01 March 2017

The Asymptote of Progress - part the second

Another in the desultory series on the flattening of the knowledge and progress curves that determine our lives. Battery tech has been mentioned a few times, and it's come up again. This time reporting from the Mobile World Congress. Some of it is just funny:
For sure, there are fancy new phones, internet-connected gadgets (including, for some unknown reason, a toothbrush with artificial intelligence) and enough driverless car demos to sink a battleship ...

A toothbrush?

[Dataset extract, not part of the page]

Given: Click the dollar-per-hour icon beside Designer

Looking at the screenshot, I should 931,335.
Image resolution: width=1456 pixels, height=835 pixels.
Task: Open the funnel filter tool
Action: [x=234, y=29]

Perhaps it will be used to inject signals into the brain?

Anyway, the bit that caught my eye as it relates to the progress thing:
There's a new bunch of smartwatches on show at the Mobile World Congress, but the biggest selling point is that the batteries of these new devices will last up to a month. That longevity, however, requires turning off almost all of the "connected" services: So companies have basically created, well, a normal watch, but one with a $400 price tag.

Bitten in the asymptote, yet again.
Q: When will longer testing batteries be available? Ones that don't catch fire!
A:
You've hit on the holy grail of mobile technology, and it has come up a lot at the Mobile World Congress. Samsung's recent problems with Galaxy Note 7s that kept catching fire are only one example of how batteries have become a major obstacle to advancement in smartphones.

How long will it take to get longer-lasting batteries? It's hard to say, though my colleague John Markoff wrote recently about "solid state" lithium batteries that could be safer and give engineers greater flexibility. People here in Barcelona say that's years away.

It's worth remembering that this problem isn't new. Here's what Thomas Edison had to say in 1883: "The storage battery is one of those peculiar things which appeal to the imagination, and no more perfect thing could be desired by stock swindlers than that very selfsame thing."